VoseDistributionFitObject

Constructs a distribution object of the fitted distribution.  General syntax:

=VoseDistributionFitObject({data}, Uncertainty)

where Distribution is replaced by the name of the distribution.

  • {data} - array containing data to fit the distribution to.

  • Uncertainty - optional boolean parameter. Set TRUE to include uncertainty about the fitted distribution, and FALSE (default) to use the MLE.

Time series fitting functions

For each time series in ModelRisk the following fitting functions are included.

VoseTimeSeriesFit

Generates a sequence of random values of a time series model fitted to the data using Maximum Likelihood Estimation. Syntax:

{=VoseTimeSeriesFit({data}, Uncertainty, Log Returns, Initial Value)}

where Series is replaced by the name of the time series.

  • {data} - array containing data to fit the time series to.

  • Uncertainty - optional boolean parameter. Set TRUE to include uncertainty about the fitted time series (as explained above), and FALSE (default) to use the MLE.

  • Log Returns - optional boolean (TRUE/FALSE) parameter that specifies whether the time series are in log returns.

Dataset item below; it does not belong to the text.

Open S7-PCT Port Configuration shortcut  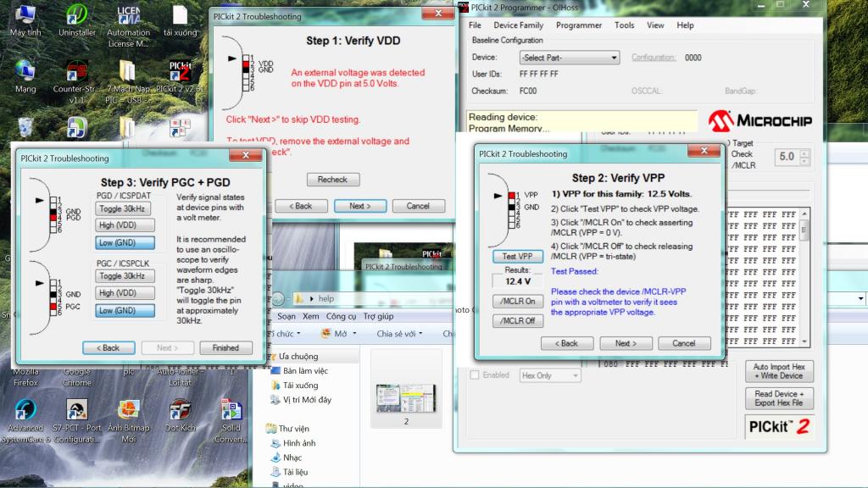(76, 413)
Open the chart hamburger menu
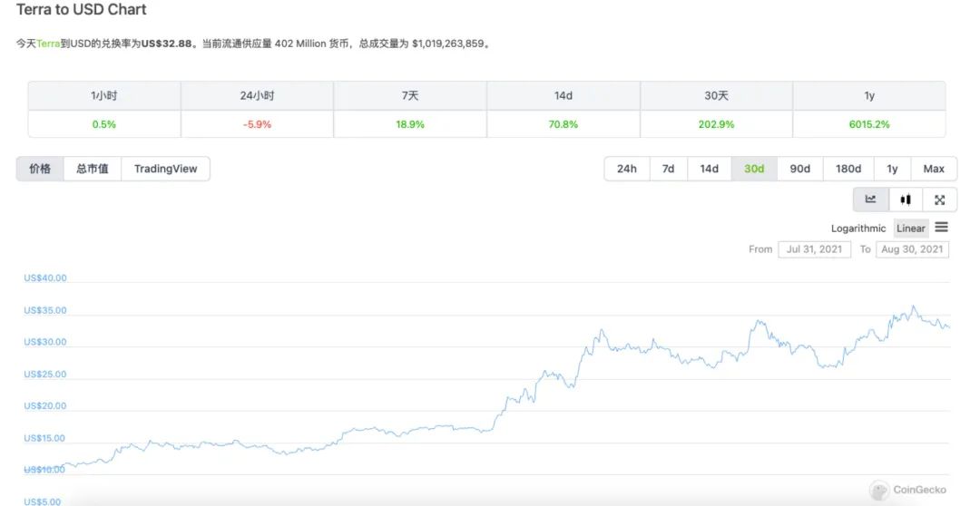Screen dimensions: 980x506 pos(941,228)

Default is FALSE.

  • Initial Value - last known historic value. The generated time series values will continue on from this value. Should only be provided if the Log Return parameter is set to FALSE or omitted.

For example, if DataSet is an array of historical data, {=VoseTimeAR1Fit(DataSet)}) will return a random value from a AR1 time series that is the MLE fit to the DataSet.

{=VoseTimeAR1Fit(DataSet,1)} will use bootstrapping to simulate the uncertainty about the fitted parameters.

When the data fitted to a time series takes negative values ModelRisk recognizes that these data can only be log returns, not the actual value of the variable. In this situation, the Log Return option is automatically selected and ModelRisk will produce a forecast of log returns, making Initial Value redundant as described above.

VoseTimeSeriesFitP

Array function that returns the parameters of a time series model fitted to the data using Maximum Likelihood Estimation. General syntax:

=VoseTimeSeriesFit({data}, Uncertainty, Log Returns)

where Series is replaced by the name of the time series.

    • {data} - array containing data to fit the time series to.

    • Uncertainty - optional boolean parameter. Set TRUE to include uncertainty about the fitted time series, and FALSE (default) to use the MLE.

    • Log Returns - optional boolean (TRUE/FALSE) parameter that specifies whether the time series are in log returns. Default is FALSE.

For example, if DataSet is an array of historical data, {=VoseTimeAR1FitP(DataSet)}) will return the parameters from a AR1 time series that is the MLE fit to the DataSet.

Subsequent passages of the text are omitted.